The history of the vegetarian movement is fascinating. European interest in the vegetarianism originated from contact with India in the 17th century. Society’s collective consciousness was pricked. Franklin, Rousseau, Voltaire, and Shelley all became involved in the debate about man relationship to animals. There were, broadly, three phases of vegetarianism in the period he scrutinises. In 17th-century England, eschewing meat was a means of religious dissent by those who saw the church as corrupt. It was an attempt to purify religion. Isaac Newton, who tried to prove the unity of all religions, viewed ‘being merciful to all animals’ as one of the cross-cultural ethical imperatives.

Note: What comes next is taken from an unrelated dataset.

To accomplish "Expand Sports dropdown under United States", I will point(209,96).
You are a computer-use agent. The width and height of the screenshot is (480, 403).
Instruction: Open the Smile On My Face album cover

The second phase, which began in France, was scientific. Was man naturally carnivorous or herbivorous? The penitent Dr George Cheyne, whose weight rose to 34 stone due to indulgence, transformed his life by eating only vegetables and milk. He become an assiduous evangelist of such a diet among the metropolitan classes in London.

The final phase is revolutionary and climaxes with the French Revolution. Meat signified social inequality – only the rich could afford it – as more and more land was enclosed for pasture so the privileged could indulge themselves. Seditious circles in Paris and London were crammed with vegetarians. Underlying it all, philosophers and scientists, savants and rabble-rousers searched for the perfect religion, health and society.

Stuart has the capacity to be informative and passionate, without being preachy, and coupled with an engaging narrative style achieves a fine debut with this book.His fundamental thesis is to demonstrate that the study of attitudes towards food is the gateway to appreciating how people understood their place in society, their relationship to their environment and the significance of being human. Whether you are a carnivore or a herbivore, get your teeth stuck into this soon!